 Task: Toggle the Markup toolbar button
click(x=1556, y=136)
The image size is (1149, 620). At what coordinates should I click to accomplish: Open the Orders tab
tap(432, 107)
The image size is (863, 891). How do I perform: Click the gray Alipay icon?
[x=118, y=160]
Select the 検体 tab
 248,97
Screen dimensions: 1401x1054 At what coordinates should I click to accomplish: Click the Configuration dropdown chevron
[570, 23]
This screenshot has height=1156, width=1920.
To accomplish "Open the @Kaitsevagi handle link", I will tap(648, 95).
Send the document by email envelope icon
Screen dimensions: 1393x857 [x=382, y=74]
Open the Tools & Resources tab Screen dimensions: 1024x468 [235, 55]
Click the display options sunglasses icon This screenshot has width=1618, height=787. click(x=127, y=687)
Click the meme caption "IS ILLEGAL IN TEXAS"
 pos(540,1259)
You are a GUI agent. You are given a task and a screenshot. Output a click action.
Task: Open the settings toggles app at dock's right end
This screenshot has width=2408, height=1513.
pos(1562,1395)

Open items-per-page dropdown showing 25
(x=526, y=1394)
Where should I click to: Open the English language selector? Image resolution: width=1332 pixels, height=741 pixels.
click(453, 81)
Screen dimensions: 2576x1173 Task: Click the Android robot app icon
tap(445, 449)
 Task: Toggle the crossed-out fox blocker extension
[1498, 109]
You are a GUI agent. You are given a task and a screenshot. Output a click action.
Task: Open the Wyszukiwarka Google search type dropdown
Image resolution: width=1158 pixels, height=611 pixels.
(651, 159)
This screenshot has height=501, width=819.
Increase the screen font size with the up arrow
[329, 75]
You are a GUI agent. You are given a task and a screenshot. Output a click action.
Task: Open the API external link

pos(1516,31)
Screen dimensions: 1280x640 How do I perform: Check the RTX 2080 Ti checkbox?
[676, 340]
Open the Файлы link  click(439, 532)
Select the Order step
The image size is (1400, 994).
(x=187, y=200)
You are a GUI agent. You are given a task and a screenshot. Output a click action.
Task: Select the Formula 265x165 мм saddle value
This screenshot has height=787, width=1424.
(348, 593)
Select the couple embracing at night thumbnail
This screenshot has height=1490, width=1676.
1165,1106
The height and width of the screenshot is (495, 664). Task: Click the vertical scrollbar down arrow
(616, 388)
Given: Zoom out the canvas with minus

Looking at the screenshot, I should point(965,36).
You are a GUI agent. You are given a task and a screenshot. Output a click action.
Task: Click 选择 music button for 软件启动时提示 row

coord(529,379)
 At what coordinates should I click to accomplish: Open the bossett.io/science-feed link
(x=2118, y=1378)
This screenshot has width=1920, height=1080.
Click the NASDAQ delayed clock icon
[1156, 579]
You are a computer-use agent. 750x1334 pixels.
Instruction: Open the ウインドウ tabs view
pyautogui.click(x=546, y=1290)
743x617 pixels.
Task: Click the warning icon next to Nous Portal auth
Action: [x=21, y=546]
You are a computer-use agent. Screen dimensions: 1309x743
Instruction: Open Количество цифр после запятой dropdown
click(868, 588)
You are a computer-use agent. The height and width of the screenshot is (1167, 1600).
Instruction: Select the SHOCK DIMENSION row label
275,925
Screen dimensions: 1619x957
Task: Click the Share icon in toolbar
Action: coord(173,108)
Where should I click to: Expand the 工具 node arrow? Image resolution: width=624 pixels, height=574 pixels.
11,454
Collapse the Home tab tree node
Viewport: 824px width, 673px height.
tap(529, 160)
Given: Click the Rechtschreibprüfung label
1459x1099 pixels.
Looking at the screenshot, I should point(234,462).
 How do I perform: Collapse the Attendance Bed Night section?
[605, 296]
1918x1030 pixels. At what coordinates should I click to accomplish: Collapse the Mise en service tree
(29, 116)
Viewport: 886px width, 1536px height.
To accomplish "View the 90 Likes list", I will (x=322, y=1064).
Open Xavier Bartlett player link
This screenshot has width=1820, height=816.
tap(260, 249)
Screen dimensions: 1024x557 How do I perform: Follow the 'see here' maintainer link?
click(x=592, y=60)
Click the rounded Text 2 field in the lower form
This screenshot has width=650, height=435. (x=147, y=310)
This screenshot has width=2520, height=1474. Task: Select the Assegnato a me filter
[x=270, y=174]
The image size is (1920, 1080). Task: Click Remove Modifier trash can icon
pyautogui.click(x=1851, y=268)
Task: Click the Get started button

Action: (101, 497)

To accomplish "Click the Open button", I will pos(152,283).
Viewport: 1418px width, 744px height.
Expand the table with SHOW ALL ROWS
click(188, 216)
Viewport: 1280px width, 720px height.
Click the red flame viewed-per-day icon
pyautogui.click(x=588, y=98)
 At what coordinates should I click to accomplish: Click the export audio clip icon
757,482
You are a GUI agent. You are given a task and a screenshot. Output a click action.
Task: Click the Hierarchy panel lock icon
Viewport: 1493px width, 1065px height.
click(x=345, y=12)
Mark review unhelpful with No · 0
○ ○ ○ ○ ○
What you need to do: Express the lines of the records above as a Markdown table with the columns n and Line, numbering each line and leaving out blank lines.

The result:
| n | Line |
|---|---|
| 1 |  Task: Toggle the Markup toolbar button |
| 2 | click(x=1556, y=136) |
| 3 | The image size is (1149, 620). At what coordinates should I click to accomplish: Open the Orders tab |
| 4 | tap(432, 107) |
| 5 | The image size is (863, 891). How do I perform: Click the gray Alipay icon? |
| 6 | [x=118, y=160] |
| 7 | Select the 検体 tab |
| 8 |  248,97 |
| 9 | Screen dimensions: 1401x1054 At what coordinates should I click to accomplish: Click the Configuration dropdown chevron |
| 10 | [570, 23] |
| 11 | This screenshot has height=1156, width=1920. |
| 12 | To accomplish "Open the @Kaitsevagi handle link", I will tap(648, 95). |
| 13 | Send the document by email envelope icon |
| 14 | Screen dimensions: 1393x857 [x=382, y=74] |
| 15 | Open the Tools & Resources tab Screen dimensions: 1024x468 [235, 55] |
| 16 | Click the display options sunglasses icon This screenshot has width=1618, height=787. click(x=127, y=687) |
| 17 | Click the meme caption "IS ILLEGAL IN TEXAS" |
| 18 |  pos(540,1259) |
| 19 | You are a GUI agent. You are given a task and a screenshot. Output a click action. |
| 20 | Task: Open the settings toggles app at dock's right end |
| 21 | This screenshot has width=2408, height=1513. |
| 22 | pos(1562,1395) |
| 23 | Open items-per-page dropdown showing 25 |
| 24 | (x=526, y=1394) |
| 25 | Where should I click to: Open the English language selector? Image resolution: width=1332 pixels, height=741 pixels. |
| 26 | click(453, 81) |
| 27 | Screen dimensions: 2576x1173 Task: Click the Android robot app icon |
| 28 | tap(445, 449) |
| 29 |  Task: Toggle the crossed-out fox blocker extension |
| 30 | [1498, 109] |
| 31 | You are a GUI agent. You are given a task and a screenshot. Output a click action. |
| 32 | Task: Open the Wyszukiwarka Google search type dropdown |
| 33 | Image resolution: width=1158 pixels, height=611 pixels. |
| 34 | (651, 159) |
| 35 | This screenshot has height=501, width=819. |
| 36 | Increase the screen font size with the up arrow |
| 37 | [329, 75] |
| 38 | You are a GUI agent. You are given a task and a screenshot. Output a click action. |
| 39 | Task: Open the API external link |
| 40 | pos(1516,31) |
| 41 | Screen dimensions: 1280x640 How do I perform: Check the RTX 2080 Ti checkbox? |
| 42 | [676, 340] |
| 43 | Open the Файлы link  click(439, 532) |
| 44 | Select the Order step |
| 45 | The image size is (1400, 994). |
| 46 | (x=187, y=200) |
| 47 | You are a GUI agent. You are given a task and a screenshot. Output a click action. |
| 48 | Task: Select the Formula 265x165 мм saddle value |
| 49 | This screenshot has height=787, width=1424. |
| 50 | (348, 593) |
| 51 | Select the couple embracing at night thumbnail |
| 52 | This screenshot has height=1490, width=1676. |
| 53 | 1165,1106 |
| 54 | The height and width of the screenshot is (495, 664). Task: Click the vertical scrollbar down arrow |
| 55 | (616, 388) |
| 56 | Given: Zoom out the canvas with minus |
| 57 | Looking at the screenshot, I should point(965,36). |
| 58 | You are a GUI agent. You are given a task and a screenshot. Output a click action. |
| 59 | Task: Click 选择 music button for 软件启动时提示 row |
| 60 | coord(529,379) |
| 61 |  At what coordinates should I click to accomplish: Open the bossett.io/science-feed link |
| 62 | (x=2118, y=1378) |
| 63 | This screenshot has width=1920, height=1080. |
| 64 | Click the NASDAQ delayed clock icon |
| 65 | [1156, 579] |
| 66 | You are a computer-use agent. 750x1334 pixels. |
| 67 | Instruction: Open the ウインドウ tabs view |
| 68 | pyautogui.click(x=546, y=1290) |
| 69 | 743x617 pixels. |
| 70 | Task: Click the warning icon next to Nous Portal auth |
| 71 | Action: [x=21, y=546] |
| 72 | You are a computer-use agent. Screen dimensions: 1309x743 |
| 73 | Instruction: Open Количество цифр после запятой dropdown |
| 74 | click(868, 588) |
| 75 | You are a computer-use agent. The height and width of the screenshot is (1167, 1600). |
| 76 | Instruction: Select the SHOCK DIMENSION row label |
| 77 | 275,925 |
| 78 | Screen dimensions: 1619x957 |
| 79 | Task: Click the Share icon in toolbar |
| 80 | Action: coord(173,108) |
| 81 | Where should I click to: Expand the 工具 node arrow? Image resolution: width=624 pixels, height=574 pixels. |
| 82 | 11,454 |
| 83 | Collapse the Home tab tree node |
| 84 | Viewport: 824px width, 673px height. |
| 85 | tap(529, 160) |
| 86 | Given: Click the Rechtschreibprüfung label |
| 87 | 1459x1099 pixels. |
| 88 | Looking at the screenshot, I should point(234,462). |
| 89 |  How do I perform: Collapse the Attendance Bed Night section? |
| 90 | [605, 296] |
| 91 | 1918x1030 pixels. At what coordinates should I click to accomplish: Collapse the Mise en service tree |
| 92 | (29, 116) |
| 93 | Viewport: 886px width, 1536px height. |
| 94 | To accomplish "View the 90 Likes list", I will (x=322, y=1064). |
| 95 | Open Xavier Bartlett player link |
| 96 | This screenshot has width=1820, height=816. |
| 97 | tap(260, 249) |
| 98 | Screen dimensions: 1024x557 How do I perform: Follow the 'see here' maintainer link? |
| 99 | click(x=592, y=60) |
| 100 | Click the rounded Text 2 field in the lower form |
| 101 | This screenshot has width=650, height=435. (x=147, y=310) |
| 102 | This screenshot has width=2520, height=1474. Task: Select the Assegnato a me filter |
| 103 | [x=270, y=174] |
| 104 | The image size is (1920, 1080). Task: Click Remove Modifier trash can icon |
| 105 | pyautogui.click(x=1851, y=268) |
| 106 | Task: Click the Get started button |
| 107 | Action: (101, 497) |
| 108 | To accomplish "Click the Open button", I will pos(152,283). |
| 109 | Viewport: 1418px width, 744px height. |
| 110 | Expand the table with SHOW ALL ROWS |
| 111 | click(188, 216) |
| 112 | Viewport: 1280px width, 720px height. |
| 113 | Click the red flame viewed-per-day icon |
| 114 | pyautogui.click(x=588, y=98) |
| 115 |  At what coordinates should I click to accomplish: Click the export audio clip icon |
| 116 | 757,482 |
| 117 | You are a GUI agent. You are given a task and a screenshot. Output a click action. |
| 118 | Task: Click the Hierarchy panel lock icon |
| 119 | Viewport: 1493px width, 1065px height. |
| 120 | click(x=345, y=12) |
| 121 | Mark review unhelpful with No · 0 |